— BEGIN RAW DATA —

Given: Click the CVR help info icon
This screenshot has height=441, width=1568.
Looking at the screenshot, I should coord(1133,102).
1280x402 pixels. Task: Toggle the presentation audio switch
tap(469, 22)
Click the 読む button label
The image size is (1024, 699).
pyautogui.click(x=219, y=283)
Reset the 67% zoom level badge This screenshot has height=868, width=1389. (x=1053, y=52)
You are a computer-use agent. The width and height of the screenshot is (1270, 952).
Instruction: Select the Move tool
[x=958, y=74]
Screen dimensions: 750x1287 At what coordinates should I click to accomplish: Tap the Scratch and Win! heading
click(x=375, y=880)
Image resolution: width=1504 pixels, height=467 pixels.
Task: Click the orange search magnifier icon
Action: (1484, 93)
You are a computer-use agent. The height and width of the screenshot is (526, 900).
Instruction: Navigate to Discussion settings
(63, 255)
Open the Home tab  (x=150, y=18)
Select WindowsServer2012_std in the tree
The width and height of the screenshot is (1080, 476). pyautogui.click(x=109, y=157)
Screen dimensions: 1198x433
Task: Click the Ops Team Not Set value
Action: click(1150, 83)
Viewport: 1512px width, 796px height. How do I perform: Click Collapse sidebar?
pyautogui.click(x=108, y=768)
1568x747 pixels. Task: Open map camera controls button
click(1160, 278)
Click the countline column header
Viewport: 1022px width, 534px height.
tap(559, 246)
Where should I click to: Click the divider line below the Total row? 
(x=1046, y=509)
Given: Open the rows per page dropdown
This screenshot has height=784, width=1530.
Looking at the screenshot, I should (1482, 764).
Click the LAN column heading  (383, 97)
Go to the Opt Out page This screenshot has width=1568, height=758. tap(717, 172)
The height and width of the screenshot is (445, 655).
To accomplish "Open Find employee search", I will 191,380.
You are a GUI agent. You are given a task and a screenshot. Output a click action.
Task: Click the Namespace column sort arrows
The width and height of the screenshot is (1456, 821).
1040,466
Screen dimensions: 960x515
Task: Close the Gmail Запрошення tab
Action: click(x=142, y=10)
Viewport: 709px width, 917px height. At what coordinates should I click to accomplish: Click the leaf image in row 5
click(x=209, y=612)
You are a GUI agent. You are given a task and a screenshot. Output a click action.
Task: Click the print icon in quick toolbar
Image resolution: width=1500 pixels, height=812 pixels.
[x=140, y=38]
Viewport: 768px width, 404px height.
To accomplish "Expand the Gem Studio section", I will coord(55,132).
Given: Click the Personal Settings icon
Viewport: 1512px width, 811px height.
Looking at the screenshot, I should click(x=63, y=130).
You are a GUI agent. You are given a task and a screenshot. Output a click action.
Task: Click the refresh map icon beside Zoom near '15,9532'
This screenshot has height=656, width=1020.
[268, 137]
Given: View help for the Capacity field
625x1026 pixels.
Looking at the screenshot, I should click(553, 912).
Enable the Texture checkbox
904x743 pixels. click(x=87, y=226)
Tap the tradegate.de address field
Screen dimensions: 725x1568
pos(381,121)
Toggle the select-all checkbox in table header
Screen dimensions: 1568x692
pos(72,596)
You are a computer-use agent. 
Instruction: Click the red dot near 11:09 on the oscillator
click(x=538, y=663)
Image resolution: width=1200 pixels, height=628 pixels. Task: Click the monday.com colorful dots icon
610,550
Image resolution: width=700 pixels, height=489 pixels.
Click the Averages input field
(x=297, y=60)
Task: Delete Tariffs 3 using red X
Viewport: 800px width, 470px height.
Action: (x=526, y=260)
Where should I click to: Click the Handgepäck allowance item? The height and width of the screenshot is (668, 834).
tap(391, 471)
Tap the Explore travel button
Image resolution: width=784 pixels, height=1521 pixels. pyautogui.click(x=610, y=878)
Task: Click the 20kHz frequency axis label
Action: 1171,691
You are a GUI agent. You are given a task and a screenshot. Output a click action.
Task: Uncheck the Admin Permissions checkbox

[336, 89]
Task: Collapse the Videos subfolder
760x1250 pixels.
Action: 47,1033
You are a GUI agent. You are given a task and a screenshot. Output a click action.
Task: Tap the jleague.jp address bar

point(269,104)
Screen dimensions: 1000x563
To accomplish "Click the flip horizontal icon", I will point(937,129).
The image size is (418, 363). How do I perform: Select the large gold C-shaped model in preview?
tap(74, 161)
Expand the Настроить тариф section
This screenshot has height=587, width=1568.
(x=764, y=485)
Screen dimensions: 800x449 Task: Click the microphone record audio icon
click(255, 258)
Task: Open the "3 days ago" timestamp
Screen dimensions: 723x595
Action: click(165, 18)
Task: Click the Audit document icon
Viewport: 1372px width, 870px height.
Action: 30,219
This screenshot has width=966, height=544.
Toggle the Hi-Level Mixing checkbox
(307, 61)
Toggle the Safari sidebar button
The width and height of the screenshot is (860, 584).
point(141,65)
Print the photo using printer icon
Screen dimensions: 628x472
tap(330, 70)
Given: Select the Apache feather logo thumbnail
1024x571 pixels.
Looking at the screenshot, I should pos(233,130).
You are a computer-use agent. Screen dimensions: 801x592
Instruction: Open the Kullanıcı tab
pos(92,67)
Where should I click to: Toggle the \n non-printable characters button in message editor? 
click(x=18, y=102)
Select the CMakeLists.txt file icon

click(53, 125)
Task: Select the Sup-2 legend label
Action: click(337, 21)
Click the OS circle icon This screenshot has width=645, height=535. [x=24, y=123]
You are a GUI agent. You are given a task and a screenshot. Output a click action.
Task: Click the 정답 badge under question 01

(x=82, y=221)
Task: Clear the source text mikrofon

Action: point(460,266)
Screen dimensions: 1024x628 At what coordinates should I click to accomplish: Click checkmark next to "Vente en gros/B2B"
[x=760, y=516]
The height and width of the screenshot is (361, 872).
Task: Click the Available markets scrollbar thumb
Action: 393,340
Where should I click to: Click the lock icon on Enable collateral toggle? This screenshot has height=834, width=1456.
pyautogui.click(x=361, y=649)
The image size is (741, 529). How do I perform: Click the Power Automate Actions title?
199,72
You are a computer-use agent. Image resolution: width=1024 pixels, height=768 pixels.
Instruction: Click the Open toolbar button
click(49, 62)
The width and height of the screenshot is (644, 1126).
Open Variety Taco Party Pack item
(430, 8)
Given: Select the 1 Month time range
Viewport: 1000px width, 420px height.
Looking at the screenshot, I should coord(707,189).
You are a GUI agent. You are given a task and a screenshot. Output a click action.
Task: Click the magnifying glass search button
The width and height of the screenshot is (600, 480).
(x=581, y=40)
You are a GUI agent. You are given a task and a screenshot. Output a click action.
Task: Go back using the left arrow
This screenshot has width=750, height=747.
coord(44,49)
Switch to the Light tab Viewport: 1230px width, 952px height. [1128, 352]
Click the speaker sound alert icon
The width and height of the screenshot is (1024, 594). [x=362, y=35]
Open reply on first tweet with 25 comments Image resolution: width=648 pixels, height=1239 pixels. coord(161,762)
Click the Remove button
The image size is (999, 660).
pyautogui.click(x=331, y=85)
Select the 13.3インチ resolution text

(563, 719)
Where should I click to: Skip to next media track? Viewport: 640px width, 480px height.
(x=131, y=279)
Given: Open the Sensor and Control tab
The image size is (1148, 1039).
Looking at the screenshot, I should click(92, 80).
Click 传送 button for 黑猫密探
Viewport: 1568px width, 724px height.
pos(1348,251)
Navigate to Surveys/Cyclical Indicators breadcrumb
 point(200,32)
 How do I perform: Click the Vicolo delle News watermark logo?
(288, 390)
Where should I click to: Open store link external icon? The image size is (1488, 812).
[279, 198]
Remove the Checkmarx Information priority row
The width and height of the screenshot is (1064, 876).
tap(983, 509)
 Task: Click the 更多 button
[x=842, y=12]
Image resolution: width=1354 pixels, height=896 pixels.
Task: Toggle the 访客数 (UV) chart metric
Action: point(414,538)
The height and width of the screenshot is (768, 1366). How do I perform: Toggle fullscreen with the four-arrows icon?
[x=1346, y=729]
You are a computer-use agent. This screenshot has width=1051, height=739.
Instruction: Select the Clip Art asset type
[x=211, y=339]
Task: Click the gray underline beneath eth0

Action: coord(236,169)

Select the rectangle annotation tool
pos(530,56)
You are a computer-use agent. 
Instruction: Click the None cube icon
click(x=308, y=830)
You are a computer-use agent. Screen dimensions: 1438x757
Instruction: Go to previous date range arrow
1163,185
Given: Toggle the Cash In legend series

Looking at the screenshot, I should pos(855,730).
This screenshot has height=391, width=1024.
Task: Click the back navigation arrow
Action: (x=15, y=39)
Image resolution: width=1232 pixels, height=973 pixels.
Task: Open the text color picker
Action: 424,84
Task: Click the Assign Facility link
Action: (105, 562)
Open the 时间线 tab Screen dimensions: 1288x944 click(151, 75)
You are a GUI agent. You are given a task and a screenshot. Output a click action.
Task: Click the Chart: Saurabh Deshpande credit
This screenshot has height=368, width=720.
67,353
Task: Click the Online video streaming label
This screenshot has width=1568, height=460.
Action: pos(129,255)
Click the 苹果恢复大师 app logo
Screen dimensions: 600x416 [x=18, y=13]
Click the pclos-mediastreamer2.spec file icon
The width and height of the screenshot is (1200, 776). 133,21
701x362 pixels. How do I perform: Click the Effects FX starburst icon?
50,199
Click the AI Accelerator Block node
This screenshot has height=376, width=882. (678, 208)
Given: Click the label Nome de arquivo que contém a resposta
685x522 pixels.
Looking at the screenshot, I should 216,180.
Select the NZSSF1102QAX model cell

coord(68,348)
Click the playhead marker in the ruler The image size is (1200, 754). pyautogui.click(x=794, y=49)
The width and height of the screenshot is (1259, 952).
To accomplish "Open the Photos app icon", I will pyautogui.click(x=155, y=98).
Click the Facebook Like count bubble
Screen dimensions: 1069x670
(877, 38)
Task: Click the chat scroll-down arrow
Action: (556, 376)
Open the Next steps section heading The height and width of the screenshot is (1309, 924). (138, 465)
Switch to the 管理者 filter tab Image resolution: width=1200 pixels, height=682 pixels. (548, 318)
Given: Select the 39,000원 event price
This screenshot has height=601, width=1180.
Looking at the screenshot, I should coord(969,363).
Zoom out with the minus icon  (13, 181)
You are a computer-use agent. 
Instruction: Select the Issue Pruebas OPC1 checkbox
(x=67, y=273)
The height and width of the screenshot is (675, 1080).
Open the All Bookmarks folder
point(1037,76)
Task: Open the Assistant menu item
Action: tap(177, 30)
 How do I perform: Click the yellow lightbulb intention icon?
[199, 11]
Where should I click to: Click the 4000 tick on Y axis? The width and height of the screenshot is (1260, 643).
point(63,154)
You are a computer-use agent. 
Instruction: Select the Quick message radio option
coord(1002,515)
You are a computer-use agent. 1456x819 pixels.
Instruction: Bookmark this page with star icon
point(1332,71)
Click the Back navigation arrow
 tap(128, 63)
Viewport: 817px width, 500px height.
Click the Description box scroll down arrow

— END RAW DATA —

• WHAT YOU HAVE TO DO
Could you swap "left arrow" for "back arrow" in the stretch from the line containing "Given: Select the 1 Month time range" through the line containing "[x=1346, y=729]"? Give back only those lines, with everything else unchanged.

• SOLUTION TO THIS PROBLEM
Given: Select the 1 Month time range
Viewport: 1000px width, 420px height.
Looking at the screenshot, I should coord(707,189).
You are a GUI agent. You are given a task and a screenshot. Output a click action.
Task: Click the magnifying glass search button
The width and height of the screenshot is (600, 480).
(x=581, y=40)
You are a GUI agent. You are given a task and a screenshot. Output a click action.
Task: Go back using the back arrow
This screenshot has width=750, height=747.
coord(44,49)
Switch to the Light tab Viewport: 1230px width, 952px height. [1128, 352]
Click the speaker sound alert icon
The width and height of the screenshot is (1024, 594). [x=362, y=35]
Open reply on first tweet with 25 comments Image resolution: width=648 pixels, height=1239 pixels. coord(161,762)
Click the Remove button
The image size is (999, 660).
pyautogui.click(x=331, y=85)
Select the 13.3インチ resolution text

(563, 719)
Where should I click to: Skip to next media track? Viewport: 640px width, 480px height.
(x=131, y=279)
Given: Open the Sensor and Control tab
The image size is (1148, 1039).
Looking at the screenshot, I should click(92, 80).
Click 传送 button for 黑猫密探
Viewport: 1568px width, 724px height.
pos(1348,251)
Navigate to Surveys/Cyclical Indicators breadcrumb
 point(200,32)
 How do I perform: Click the Vicolo delle News watermark logo?
(288, 390)
Where should I click to: Open store link external icon? The image size is (1488, 812).
[279, 198]
Remove the Checkmarx Information priority row
The width and height of the screenshot is (1064, 876).
tap(983, 509)
 Task: Click the 更多 button
[x=842, y=12]
Image resolution: width=1354 pixels, height=896 pixels.
Task: Toggle the 访客数 (UV) chart metric
Action: point(414,538)
The height and width of the screenshot is (768, 1366). How do I perform: Toggle fullscreen with the four-arrows icon?
[x=1346, y=729]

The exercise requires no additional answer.